Problem to solve:
Copy the following records line for line, changing nothing.

(Records for locating displayed items)
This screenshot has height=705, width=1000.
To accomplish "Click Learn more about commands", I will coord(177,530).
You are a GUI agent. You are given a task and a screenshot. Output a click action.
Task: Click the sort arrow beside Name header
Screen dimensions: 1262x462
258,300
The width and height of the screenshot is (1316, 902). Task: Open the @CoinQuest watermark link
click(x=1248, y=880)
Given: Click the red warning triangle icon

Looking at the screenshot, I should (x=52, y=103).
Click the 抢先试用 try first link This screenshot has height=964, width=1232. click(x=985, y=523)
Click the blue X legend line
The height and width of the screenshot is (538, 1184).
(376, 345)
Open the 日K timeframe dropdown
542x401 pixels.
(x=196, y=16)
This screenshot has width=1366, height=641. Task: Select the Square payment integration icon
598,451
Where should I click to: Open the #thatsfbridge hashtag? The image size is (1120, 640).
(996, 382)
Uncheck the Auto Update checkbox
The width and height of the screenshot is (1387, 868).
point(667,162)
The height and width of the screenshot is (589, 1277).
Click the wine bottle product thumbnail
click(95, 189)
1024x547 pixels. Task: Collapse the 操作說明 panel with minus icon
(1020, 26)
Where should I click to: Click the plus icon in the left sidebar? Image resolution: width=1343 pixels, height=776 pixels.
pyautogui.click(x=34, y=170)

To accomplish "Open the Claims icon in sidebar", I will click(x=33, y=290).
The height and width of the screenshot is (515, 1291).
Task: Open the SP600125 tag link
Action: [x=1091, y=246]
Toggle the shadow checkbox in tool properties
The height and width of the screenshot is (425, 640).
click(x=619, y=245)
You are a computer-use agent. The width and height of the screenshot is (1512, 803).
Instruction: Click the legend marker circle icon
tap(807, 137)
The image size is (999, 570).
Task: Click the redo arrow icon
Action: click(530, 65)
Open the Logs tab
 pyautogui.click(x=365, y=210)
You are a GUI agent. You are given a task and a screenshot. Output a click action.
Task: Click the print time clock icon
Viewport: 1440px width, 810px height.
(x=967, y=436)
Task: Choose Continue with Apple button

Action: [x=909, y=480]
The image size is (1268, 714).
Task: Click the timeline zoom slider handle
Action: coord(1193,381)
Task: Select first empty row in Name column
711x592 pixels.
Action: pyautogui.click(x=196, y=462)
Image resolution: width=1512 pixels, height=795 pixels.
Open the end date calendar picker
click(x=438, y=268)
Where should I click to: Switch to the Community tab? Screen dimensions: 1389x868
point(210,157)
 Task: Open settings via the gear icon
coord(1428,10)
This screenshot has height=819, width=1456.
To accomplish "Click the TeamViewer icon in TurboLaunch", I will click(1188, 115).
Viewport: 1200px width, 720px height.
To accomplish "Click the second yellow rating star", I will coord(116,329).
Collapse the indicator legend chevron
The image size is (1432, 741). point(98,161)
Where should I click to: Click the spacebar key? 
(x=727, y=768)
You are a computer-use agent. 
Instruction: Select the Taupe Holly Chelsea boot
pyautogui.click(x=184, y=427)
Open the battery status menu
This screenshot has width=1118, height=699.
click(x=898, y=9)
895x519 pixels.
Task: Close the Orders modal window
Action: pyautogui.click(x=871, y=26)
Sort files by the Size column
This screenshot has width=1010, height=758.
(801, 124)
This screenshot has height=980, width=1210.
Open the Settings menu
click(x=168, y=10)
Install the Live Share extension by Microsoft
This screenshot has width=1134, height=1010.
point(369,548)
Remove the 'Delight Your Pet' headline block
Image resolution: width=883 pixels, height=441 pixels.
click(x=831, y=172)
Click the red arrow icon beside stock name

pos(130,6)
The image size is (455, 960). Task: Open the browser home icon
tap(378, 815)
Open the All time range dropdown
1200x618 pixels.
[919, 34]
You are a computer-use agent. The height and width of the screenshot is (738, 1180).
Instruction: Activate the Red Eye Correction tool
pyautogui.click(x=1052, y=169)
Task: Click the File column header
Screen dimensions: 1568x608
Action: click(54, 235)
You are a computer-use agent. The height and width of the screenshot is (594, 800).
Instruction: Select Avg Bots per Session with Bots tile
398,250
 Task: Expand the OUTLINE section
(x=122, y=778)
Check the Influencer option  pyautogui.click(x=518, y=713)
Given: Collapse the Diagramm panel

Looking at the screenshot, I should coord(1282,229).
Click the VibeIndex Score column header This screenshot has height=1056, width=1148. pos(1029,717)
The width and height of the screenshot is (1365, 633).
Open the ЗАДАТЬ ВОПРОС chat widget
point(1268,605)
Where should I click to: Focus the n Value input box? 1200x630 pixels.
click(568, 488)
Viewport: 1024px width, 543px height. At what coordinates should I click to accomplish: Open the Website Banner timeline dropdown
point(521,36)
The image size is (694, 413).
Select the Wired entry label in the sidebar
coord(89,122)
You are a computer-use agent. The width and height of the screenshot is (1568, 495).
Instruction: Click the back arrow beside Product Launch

Full answer:
This screenshot has height=705, width=1000.
To accomplish "Click Learn more about commands", I will coord(177,530).
You are a GUI agent. You are given a task and a screenshot. Output a click action.
Task: Click the sort arrow beside Name header
Screen dimensions: 1262x462
258,300
The width and height of the screenshot is (1316, 902). Task: Open the @CoinQuest watermark link
click(x=1248, y=880)
Given: Click the red warning triangle icon

Looking at the screenshot, I should (x=52, y=103).
Click the 抢先试用 try first link This screenshot has height=964, width=1232. click(x=985, y=523)
Click the blue X legend line
The height and width of the screenshot is (538, 1184).
(376, 345)
Open the 日K timeframe dropdown
542x401 pixels.
(x=196, y=16)
This screenshot has width=1366, height=641. Task: Select the Square payment integration icon
598,451
Where should I click to: Open the #thatsfbridge hashtag? The image size is (1120, 640).
(996, 382)
Uncheck the Auto Update checkbox
The width and height of the screenshot is (1387, 868).
point(667,162)
The height and width of the screenshot is (589, 1277).
Click the wine bottle product thumbnail
click(95, 189)
1024x547 pixels. Task: Collapse the 操作說明 panel with minus icon
(1020, 26)
Where should I click to: Click the plus icon in the left sidebar? Image resolution: width=1343 pixels, height=776 pixels.
pyautogui.click(x=34, y=170)

To accomplish "Open the Claims icon in sidebar", I will click(x=33, y=290).
The height and width of the screenshot is (515, 1291).
Task: Open the SP600125 tag link
Action: [x=1091, y=246]
Toggle the shadow checkbox in tool properties
The height and width of the screenshot is (425, 640).
click(x=619, y=245)
You are a computer-use agent. The width and height of the screenshot is (1512, 803).
Instruction: Click the legend marker circle icon
tap(807, 137)
The image size is (999, 570).
Task: Click the redo arrow icon
Action: click(530, 65)
Open the Logs tab
 pyautogui.click(x=365, y=210)
You are a GUI agent. You are given a task and a screenshot. Output a click action.
Task: Click the print time clock icon
Viewport: 1440px width, 810px height.
(x=967, y=436)
Task: Choose Continue with Apple button

Action: [x=909, y=480]
The image size is (1268, 714).
Task: Click the timeline zoom slider handle
Action: coord(1193,381)
Task: Select first empty row in Name column
711x592 pixels.
Action: pyautogui.click(x=196, y=462)
Image resolution: width=1512 pixels, height=795 pixels.
Open the end date calendar picker
click(x=438, y=268)
Where should I click to: Switch to the Community tab? Screen dimensions: 1389x868
point(210,157)
 Task: Open settings via the gear icon
coord(1428,10)
This screenshot has height=819, width=1456.
To accomplish "Click the TeamViewer icon in TurboLaunch", I will click(1188, 115).
Viewport: 1200px width, 720px height.
To accomplish "Click the second yellow rating star", I will coord(116,329).
Collapse the indicator legend chevron
The image size is (1432, 741). point(98,161)
Where should I click to: Click the spacebar key? 
(x=727, y=768)
You are a computer-use agent. 
Instruction: Select the Taupe Holly Chelsea boot
pyautogui.click(x=184, y=427)
Open the battery status menu
This screenshot has width=1118, height=699.
click(x=898, y=9)
895x519 pixels.
Task: Close the Orders modal window
Action: pyautogui.click(x=871, y=26)
Sort files by the Size column
This screenshot has width=1010, height=758.
(801, 124)
This screenshot has height=980, width=1210.
Open the Settings menu
click(x=168, y=10)
Install the Live Share extension by Microsoft
This screenshot has width=1134, height=1010.
point(369,548)
Remove the 'Delight Your Pet' headline block
Image resolution: width=883 pixels, height=441 pixels.
click(x=831, y=172)
Click the red arrow icon beside stock name

pos(130,6)
The image size is (455, 960). Task: Open the browser home icon
tap(378, 815)
Open the All time range dropdown
1200x618 pixels.
[919, 34]
You are a computer-use agent. The height and width of the screenshot is (738, 1180).
Instruction: Activate the Red Eye Correction tool
pyautogui.click(x=1052, y=169)
Task: Click the File column header
Screen dimensions: 1568x608
Action: click(54, 235)
You are a computer-use agent. The height and width of the screenshot is (594, 800).
Instruction: Select Avg Bots per Session with Bots tile
398,250
 Task: Expand the OUTLINE section
(x=122, y=778)
Check the Influencer option  pyautogui.click(x=518, y=713)
Given: Collapse the Diagramm panel

Looking at the screenshot, I should coord(1282,229).
Click the VibeIndex Score column header This screenshot has height=1056, width=1148. pos(1029,717)
The width and height of the screenshot is (1365, 633).
Open the ЗАДАТЬ ВОПРОС chat widget
point(1268,605)
Where should I click to: Focus the n Value input box? 1200x630 pixels.
click(568, 488)
Viewport: 1024px width, 543px height. At what coordinates should I click to accomplish: Open the Website Banner timeline dropdown
point(521,36)
The image size is (694, 413).
Select the Wired entry label in the sidebar
coord(89,122)
You are a computer-use agent. The width and height of the screenshot is (1568, 495).
Instruction: Click the back arrow beside Product Launch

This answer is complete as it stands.